2 octobre: Création du Conseil national syrien (CNS)
5 octobre: 1e veto russo-chinois à l'ONU à une résolution menaçant le régime de sanctions.
--2012--
4 février: Des bombardements à Homs par l'armée font 230 morts. 2e veto russo-chinois à l'ONU
23 février: Kofi Annan nommé émissaire de l'Organisation des Nations unies et la Ligue arabe. Il démissionnera 5 mois plus tard
1er mars: L'armée prend le contrôle de Baba Amr, bastion rebelle à Homs
25 mai: Massacre de Houla faisant au moins 108 morts, principalement des femmes et des enfants
16 juin: Les observateurs de l'ONU suspendent leurs opérations, le plan de paix de Kofi Annan étant ignoré
12 juillet: Massacre de Treimsa, qui aurait fait plus de 150 morts
17 juillet: Les rebelles lancent la bataille de la "libération" de Damas. L'armée entame d'incessants bombardements à la périphérie de la capitale
18 juillet: Le beau-frère d'Assad est tué avec trois hauts responsables de l'appareil de Sécurité dans un attentat à Damas
19 juillet: 3e veto russo-chinois à l'ONU
28 juillet: L'armée lance l'assaut sur Alep
11 nov: Création de Coalition nationale de l'opposition, incluant le CNS et présidée par Mouaz al-Khatib.
--2013--
15 janvier: Un attentat à l'Université d'Alep fait 87 morts et un assaut à Homs fait 106 morts
26 janvier: L'Otan annonce que ses premiers missiles Patriot à la frontière syro-turque sont opérationnels
3 février: Israël confirme implicitement avoir mené fin janvier un raid contre un complexe militaire près de Damas
22 février: Au moins 83 morts dans un attentat à Damas. Une série d'attentats ces derniers mois ont été revendiqués par le Front jihadiste Al-Nosra
25 février: Pour le première fois, le régime est prêt au dialogue avec les rebelles armés
28 février: Washington annonce des aides directes non létales à la rébellion
6 mars: 21 observateurs philippins de l'ONU capturéssur le Golan par des rebelles
6 mars: Les rebelles s'emparent pour la première fois d'une ville entièrement: Raqa.
La Syrie en bref
SUPERFICIE: 185'000 km2
POPULATION: 20,82 millions d'habitants.

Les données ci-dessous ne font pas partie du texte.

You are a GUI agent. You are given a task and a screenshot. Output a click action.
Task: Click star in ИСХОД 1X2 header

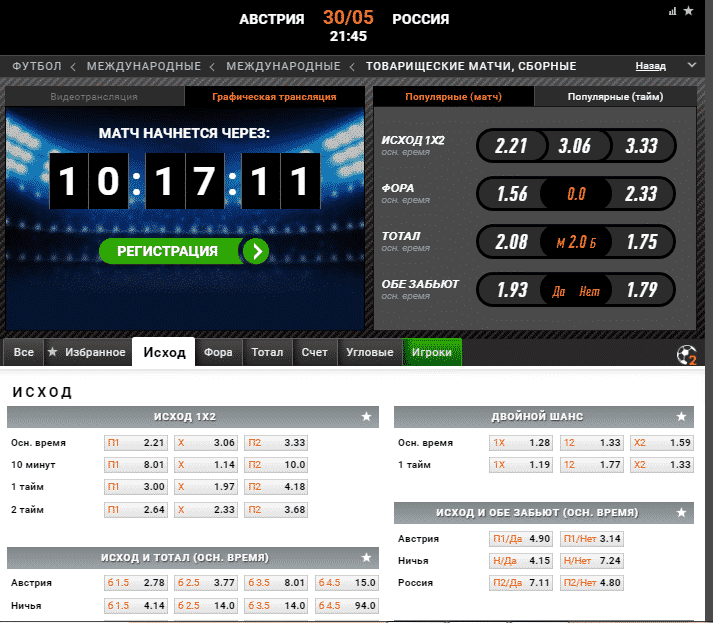coord(367,416)
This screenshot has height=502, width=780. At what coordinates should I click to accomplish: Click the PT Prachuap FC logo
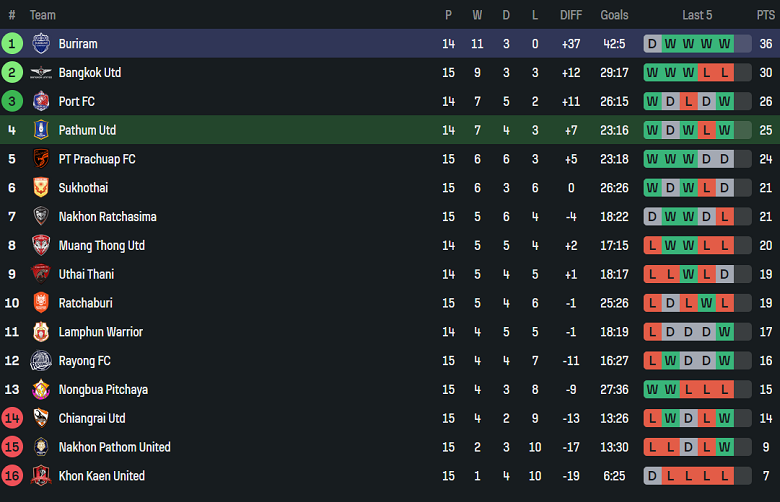click(x=41, y=159)
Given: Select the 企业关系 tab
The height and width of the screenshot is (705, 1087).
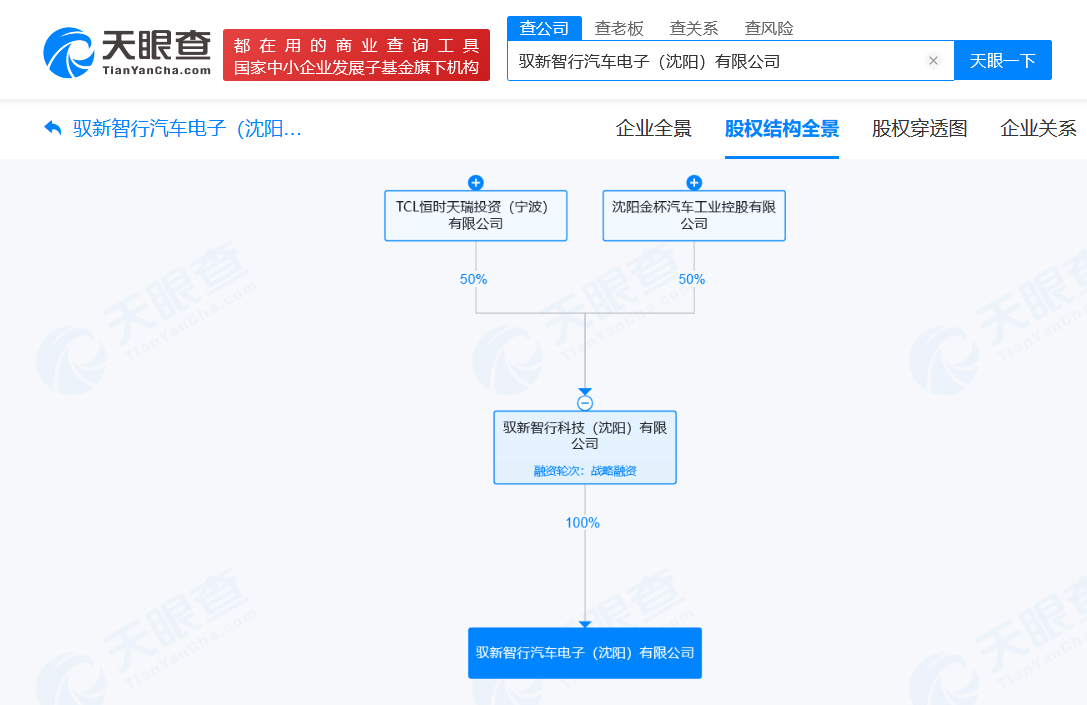Looking at the screenshot, I should (1037, 129).
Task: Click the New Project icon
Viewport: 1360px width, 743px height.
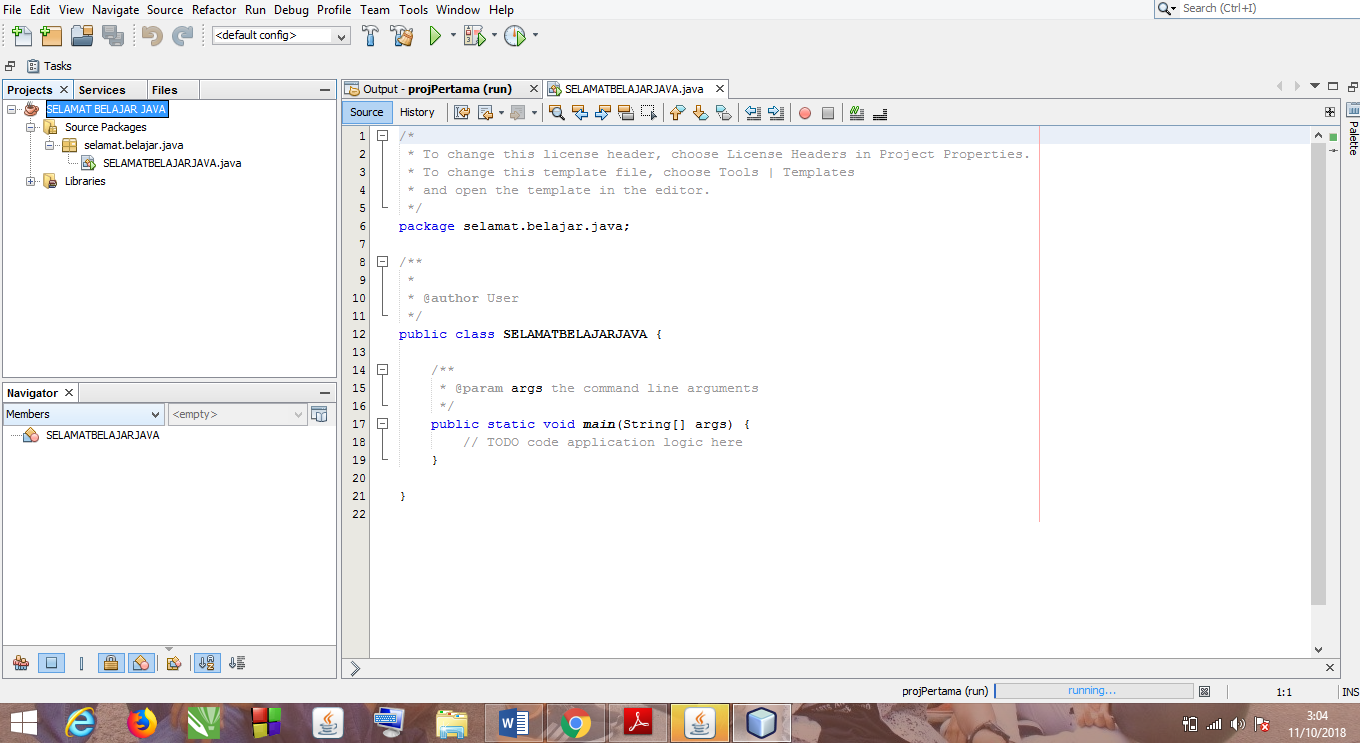Action: click(50, 36)
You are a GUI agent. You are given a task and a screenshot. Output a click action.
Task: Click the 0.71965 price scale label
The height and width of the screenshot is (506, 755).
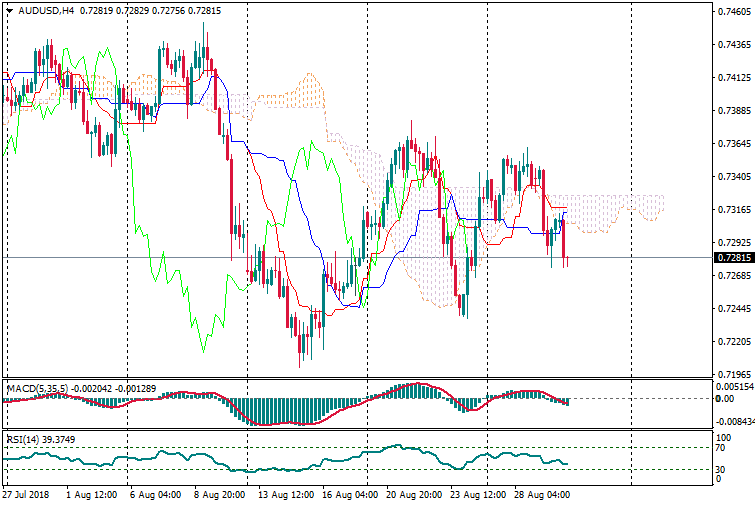point(734,374)
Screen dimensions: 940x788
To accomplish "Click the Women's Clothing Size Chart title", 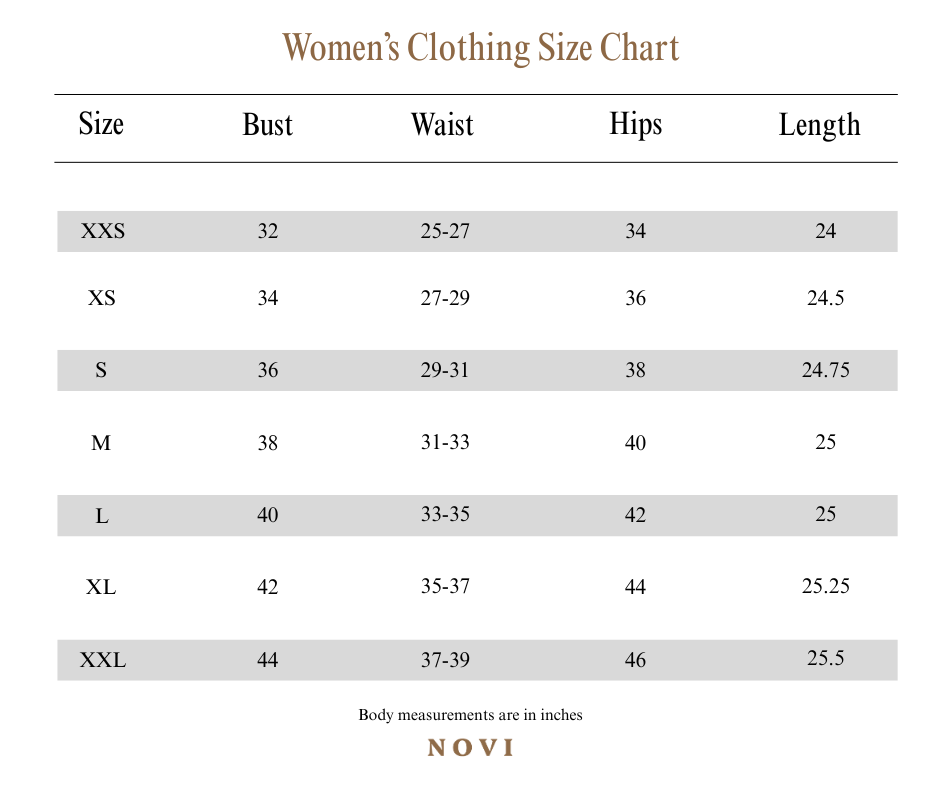I will tap(481, 48).
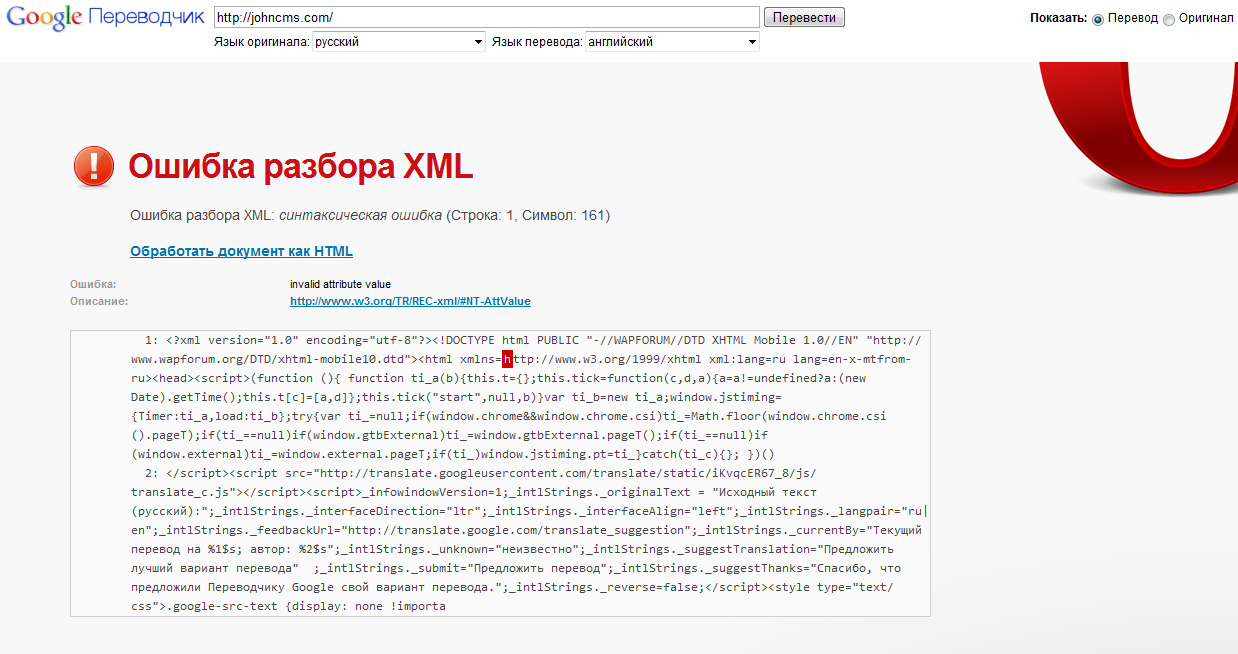The image size is (1238, 654).
Task: Select the Оригинал radio button
Action: [x=1169, y=19]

Les arabes sont majoritaires, les Kurdes et les Arméniens minoritaires.
RELIGIONS: 95% de musulmans (la majorité est sunnite, mais le clan Assad est alaouite) et 5% de chrétiens
HISTOIRE: A l'effondrement de l'Empire ottoman, la Syrie est placée sous mandat français en 1920 et obtient son indépendance le 17 avril 1946. En 1963, le parti Baas prend le pouvoir à un putsch. Bachar al-Assad est élu président en 2000, puis réélu en 2007.